» TO DO
Your response should be an exact reproduction of the data below, beginning at the line containing "[Cut the Rope] (273, 570)" and ending with the final line.

[Start of section]

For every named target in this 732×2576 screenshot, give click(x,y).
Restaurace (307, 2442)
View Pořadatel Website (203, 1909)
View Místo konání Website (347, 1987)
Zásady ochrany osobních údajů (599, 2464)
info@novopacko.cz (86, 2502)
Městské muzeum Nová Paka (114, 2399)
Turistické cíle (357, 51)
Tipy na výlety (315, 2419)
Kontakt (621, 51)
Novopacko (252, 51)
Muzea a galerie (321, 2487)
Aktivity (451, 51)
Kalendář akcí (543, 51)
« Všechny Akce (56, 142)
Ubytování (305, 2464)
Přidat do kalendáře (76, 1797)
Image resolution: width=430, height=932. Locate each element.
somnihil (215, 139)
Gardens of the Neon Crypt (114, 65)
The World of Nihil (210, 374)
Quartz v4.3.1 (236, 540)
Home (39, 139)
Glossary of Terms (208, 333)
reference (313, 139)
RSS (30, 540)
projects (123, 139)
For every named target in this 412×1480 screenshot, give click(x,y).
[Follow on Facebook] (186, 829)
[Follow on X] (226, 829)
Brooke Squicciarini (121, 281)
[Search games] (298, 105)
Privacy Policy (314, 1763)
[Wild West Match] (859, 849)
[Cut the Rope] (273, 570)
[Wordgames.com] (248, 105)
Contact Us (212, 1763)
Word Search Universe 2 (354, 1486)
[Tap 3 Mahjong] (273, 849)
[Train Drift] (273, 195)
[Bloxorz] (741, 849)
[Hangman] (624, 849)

[End of section]

» WRITTEN REPLY
[Cut the Rope] (273, 570)
[Wordgames.com] (248, 105)
Contact Us (212, 1763)
Word Search Universe 2 (354, 1486)
[Tap 3 Mahjong] (273, 849)
[Train Drift] (273, 195)
[Bloxorz] (741, 849)
[Hangman] (624, 849)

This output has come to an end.